YOUR GOAL —
All lines holding the word "agent" are to be copied from the records beneath.

'''

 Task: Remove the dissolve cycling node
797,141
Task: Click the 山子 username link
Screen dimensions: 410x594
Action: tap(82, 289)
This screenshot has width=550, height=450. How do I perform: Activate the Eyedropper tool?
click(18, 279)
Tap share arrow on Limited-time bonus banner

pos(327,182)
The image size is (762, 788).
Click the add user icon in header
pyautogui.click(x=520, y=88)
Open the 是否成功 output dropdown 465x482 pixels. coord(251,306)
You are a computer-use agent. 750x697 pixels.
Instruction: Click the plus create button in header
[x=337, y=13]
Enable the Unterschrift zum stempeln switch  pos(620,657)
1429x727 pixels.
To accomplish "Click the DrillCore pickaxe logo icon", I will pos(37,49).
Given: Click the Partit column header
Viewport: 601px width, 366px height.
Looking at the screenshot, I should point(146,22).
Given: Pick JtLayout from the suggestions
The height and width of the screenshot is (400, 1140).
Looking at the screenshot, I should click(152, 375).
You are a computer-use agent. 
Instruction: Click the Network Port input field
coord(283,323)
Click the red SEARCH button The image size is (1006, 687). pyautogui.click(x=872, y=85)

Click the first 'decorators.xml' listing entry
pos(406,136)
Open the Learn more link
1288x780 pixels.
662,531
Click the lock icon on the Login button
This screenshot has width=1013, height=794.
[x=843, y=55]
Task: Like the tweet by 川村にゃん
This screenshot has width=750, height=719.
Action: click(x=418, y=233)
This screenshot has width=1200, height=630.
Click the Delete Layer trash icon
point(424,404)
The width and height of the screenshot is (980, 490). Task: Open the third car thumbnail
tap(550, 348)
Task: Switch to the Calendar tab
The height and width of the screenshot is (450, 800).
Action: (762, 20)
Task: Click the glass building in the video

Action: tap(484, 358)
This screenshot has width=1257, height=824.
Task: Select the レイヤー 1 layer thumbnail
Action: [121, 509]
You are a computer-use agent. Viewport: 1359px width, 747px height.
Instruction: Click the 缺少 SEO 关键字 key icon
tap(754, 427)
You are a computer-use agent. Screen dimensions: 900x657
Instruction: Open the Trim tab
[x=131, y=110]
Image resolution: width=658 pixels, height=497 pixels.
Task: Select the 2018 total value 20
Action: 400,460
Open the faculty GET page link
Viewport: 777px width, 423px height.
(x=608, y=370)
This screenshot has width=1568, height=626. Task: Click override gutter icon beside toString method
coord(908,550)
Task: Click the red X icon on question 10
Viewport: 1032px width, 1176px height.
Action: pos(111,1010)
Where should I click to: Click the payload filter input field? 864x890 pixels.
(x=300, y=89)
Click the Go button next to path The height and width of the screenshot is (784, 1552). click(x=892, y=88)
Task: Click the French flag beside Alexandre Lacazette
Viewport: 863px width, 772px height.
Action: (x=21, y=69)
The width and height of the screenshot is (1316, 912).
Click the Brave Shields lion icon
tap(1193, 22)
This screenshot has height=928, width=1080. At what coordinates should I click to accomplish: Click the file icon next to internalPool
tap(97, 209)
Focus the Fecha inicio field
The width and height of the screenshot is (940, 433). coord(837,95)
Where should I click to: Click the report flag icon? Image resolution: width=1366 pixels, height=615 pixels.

'''

SOLVED PROBLEM —
You are a computer-use agent. 750x697 pixels.
You are a computer-use agent. 
You are a computer-use agent. Viewport: 1359px width, 747px height.
You are a computer-use agent. Screen dimensions: 900x657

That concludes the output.